**Exercise directions:** Please repeat, exactly as written, every line from the one containing "Click the gear icon in Advanced Setting" through the last line of the records, both included, and leave out any pictures.

**Available data:**

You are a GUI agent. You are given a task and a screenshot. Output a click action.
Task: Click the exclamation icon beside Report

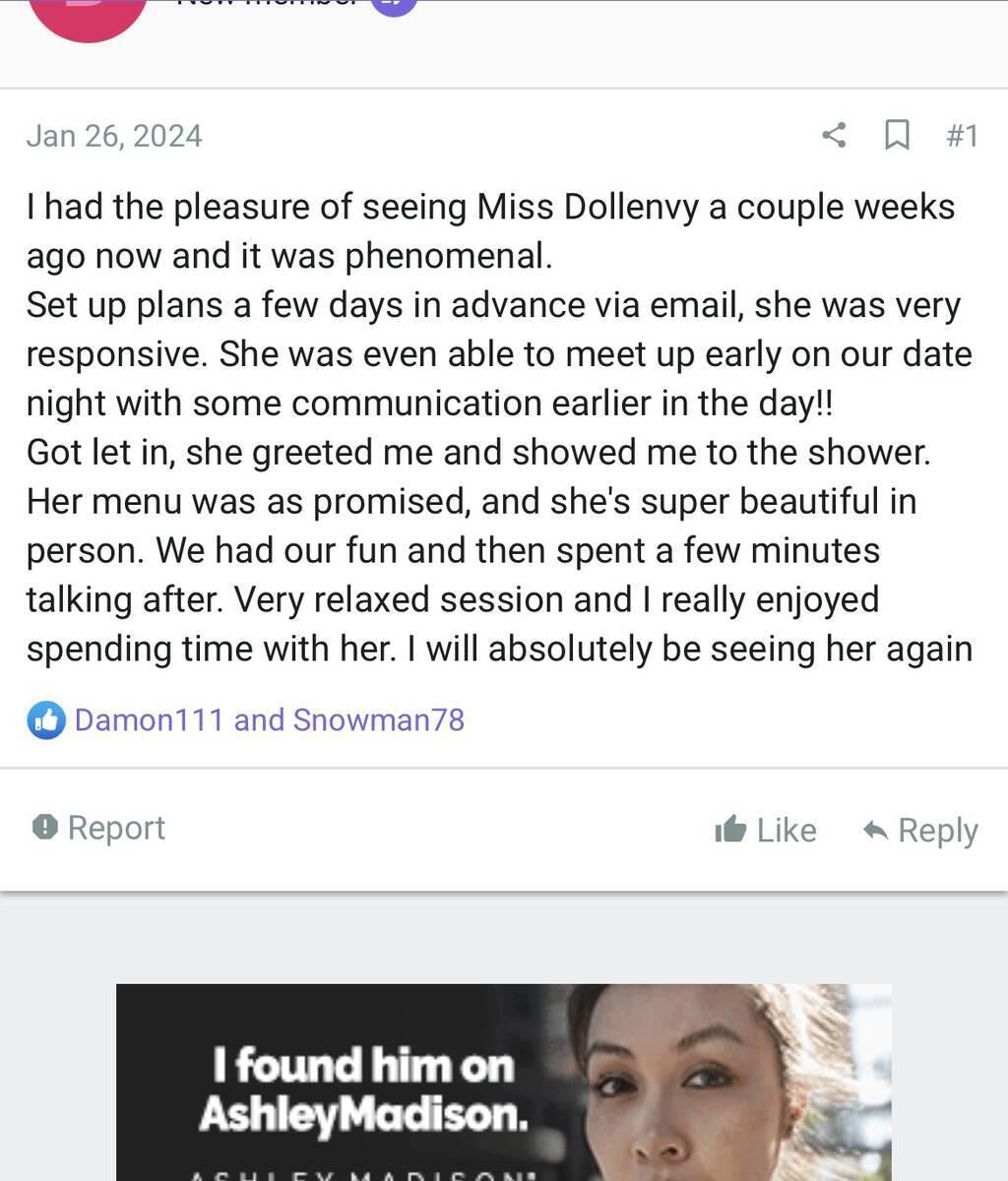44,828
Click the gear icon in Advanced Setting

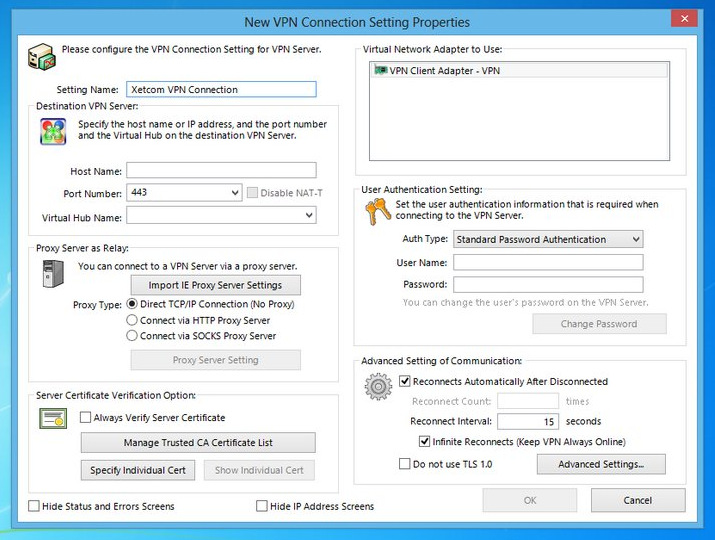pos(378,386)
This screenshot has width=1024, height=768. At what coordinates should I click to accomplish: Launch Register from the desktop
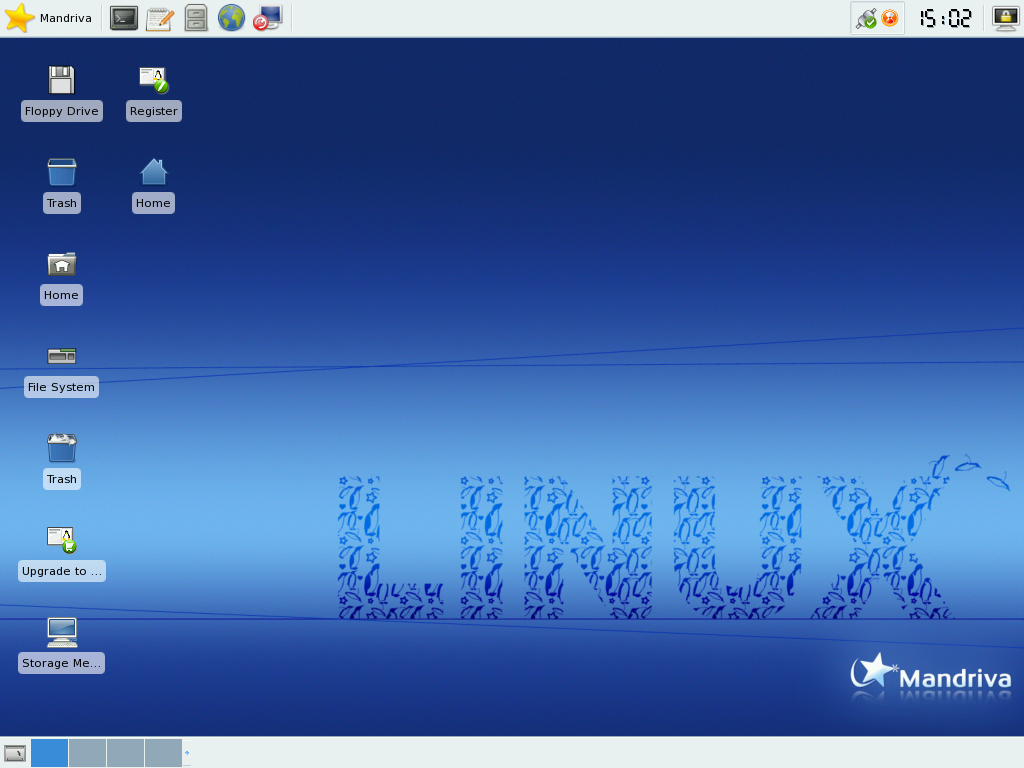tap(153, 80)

**Written solution:**
Click the gear icon in Advanced Setting

pos(378,386)
This screenshot has width=1024, height=768. At what coordinates should I click to accomplish: Launch Register from the desktop
tap(153, 80)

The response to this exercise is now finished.